Building on the recommendations and findings from R4D’s feasibility study, the Global Book Alliance was formally launched as a partnership in December 2016, with USAID, the Norwegian Agency for Development Cooperation (Norad), the U.K. Department for International Development (DFID) and the World Bank.

Our raison d’être intervention is ensuring that every child is learning how to read effectively,” said Joseph Nhan-O’Reilly, who serves as chair of the Alliance and was part of the initial discussions on whether this kind of global mechanism could work. “We know that in order to do that they need access to high-quality reading material to spark a love of reading, which is fundamental to learning how to read.”

The mission of the Alliance is “to guarantee that children everywhere have the books and learning materials they need to learn to read and read to learn.”

They intend to do this by sharing best practices and focusing on three flagship initiatives (focused on supply side issues of the market) to help close the book gap, beginning with the Global Digital Library, which was launched in Addis Ababa, Ethiopia, earlier this year.

The Global Digital Library, led by Norad, aims to collect existing high-quality, openly-sourced early grade reading resources, and make them available online, mobile and for print.
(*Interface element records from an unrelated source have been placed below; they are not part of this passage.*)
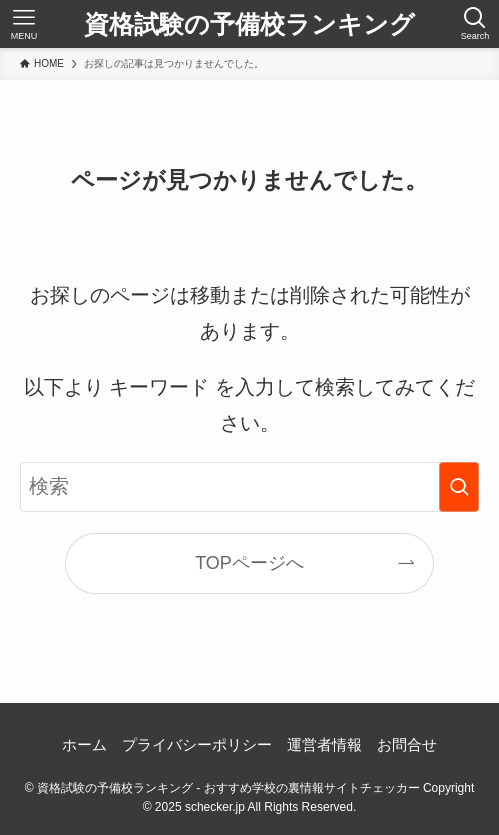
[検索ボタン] (475, 24)
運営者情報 (324, 744)
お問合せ (407, 744)
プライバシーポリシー (197, 744)
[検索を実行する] (459, 487)
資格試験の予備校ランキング (249, 24)
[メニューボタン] (24, 24)
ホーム (84, 744)
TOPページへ (249, 563)
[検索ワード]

It will also facilitate translation and localization of these resources to more than 300 languages. Other types of learning resources may be included at a later stage.
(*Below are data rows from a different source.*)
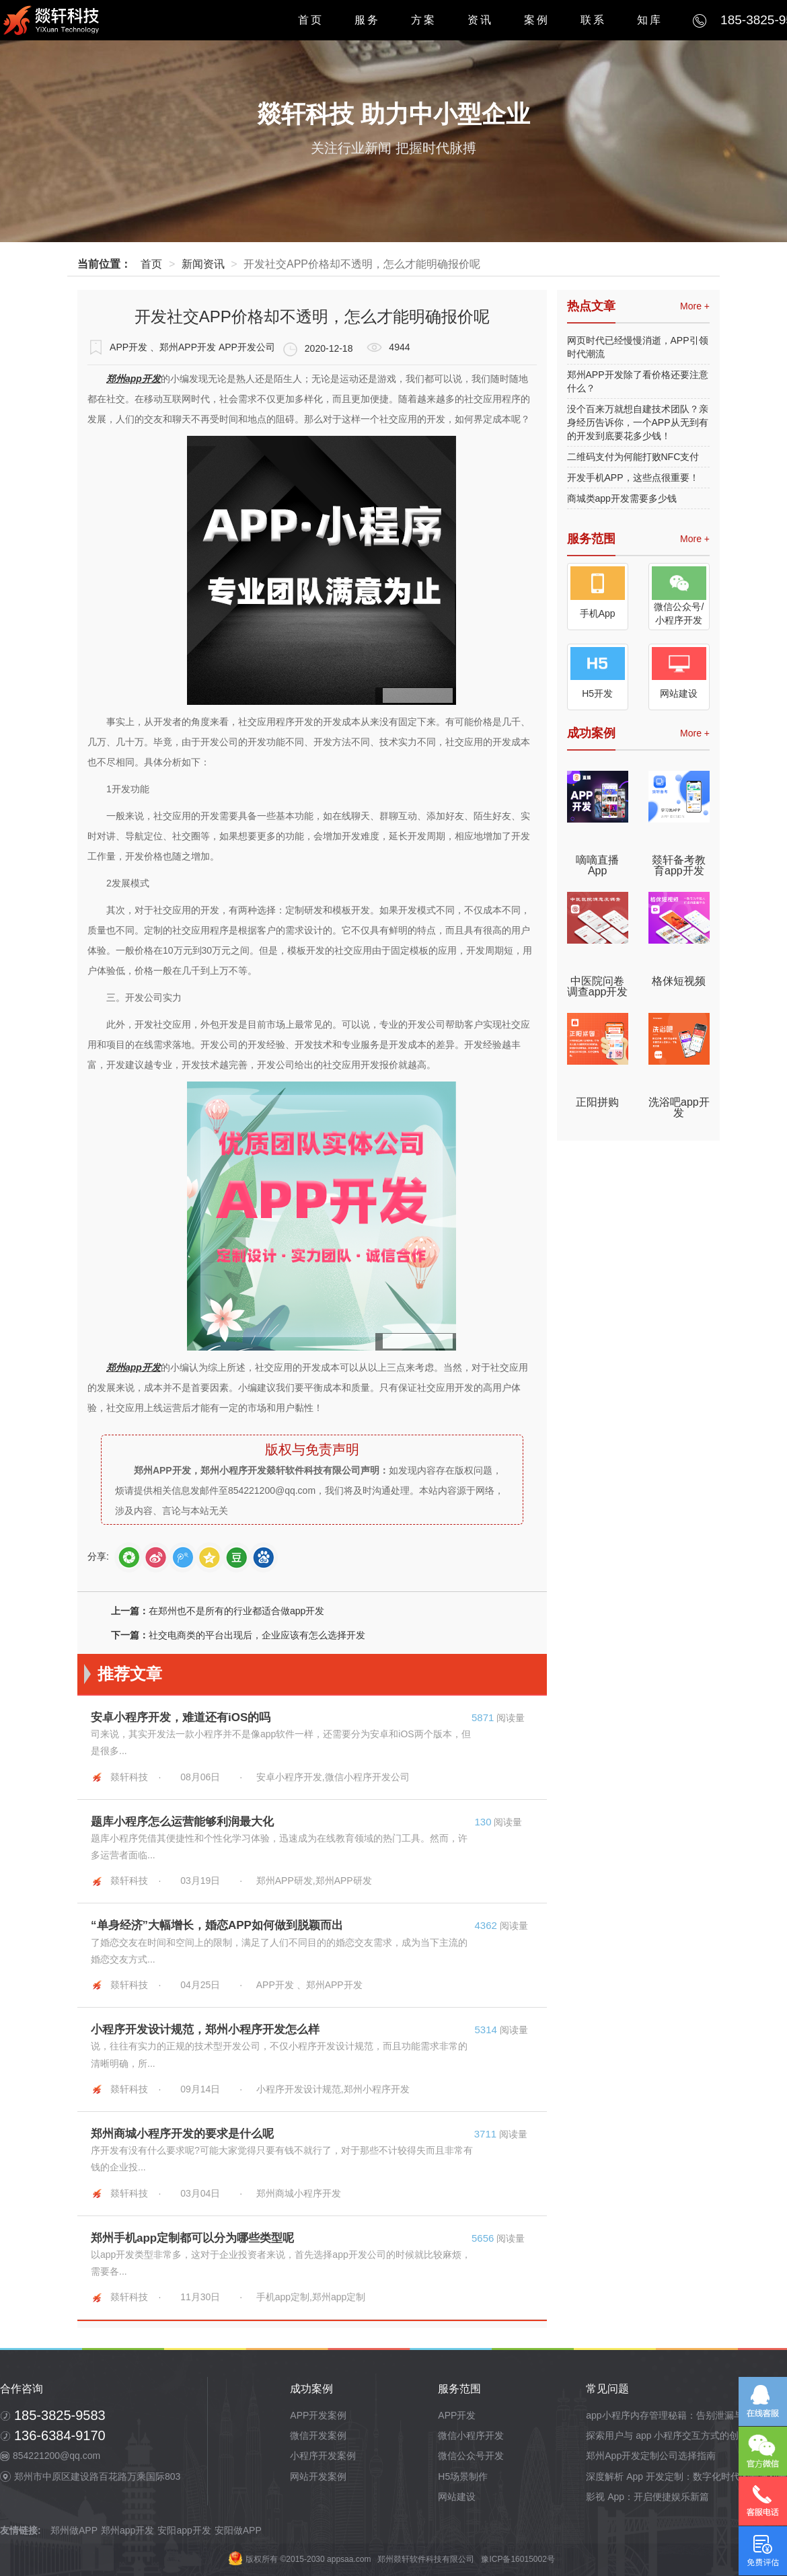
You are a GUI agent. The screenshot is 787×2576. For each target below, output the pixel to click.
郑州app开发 (127, 2530)
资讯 (480, 20)
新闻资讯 (203, 264)
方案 (424, 20)
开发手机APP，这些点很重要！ (633, 477)
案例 (537, 20)
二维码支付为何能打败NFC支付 (633, 456)
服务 (367, 20)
In the coming years, the Alliance expects to launch two other flagships, Publishing Collaboratives and the Global Book Campaign, to increase the number and quality of locally developed books. The Alliance also plans to carefully evaluate the impact of its activities and test different approaches.

Members of the Alliance are taking a systemic approach to closing the book gap by looking at all points of the book chain. They also recognize the availability of books does not translate into appropriate use inside and outside of the classroom. Therefore, ensuring that teachers, families and communities have the tools they need to use books to promote learning is a key priority.

Mark Roland, R4D’s program director for education, has watched with pride as the Global Book Alliance took shape.

“It’s been gratifying to see our team’s analysis and recommendations inform the creation of a new global effort to get books into the hands of children,” he said. “These kinds of partnerships and global collaborations are vital to accelerating long-term, sustainable improvements in literacy and learning.”

Though the Global Book Alliance has many projects underway, Nhan-O’Reilly said the Alliance is still working to refine its approach and, at a very basic level, get more people to understand the challenge and how a coordinated effort can help.

“We’re in a sense trying to build a shared understanding of the problem and of the possible solutions to it without necessarily pointing to one definitive way that the global book gap could be closed.”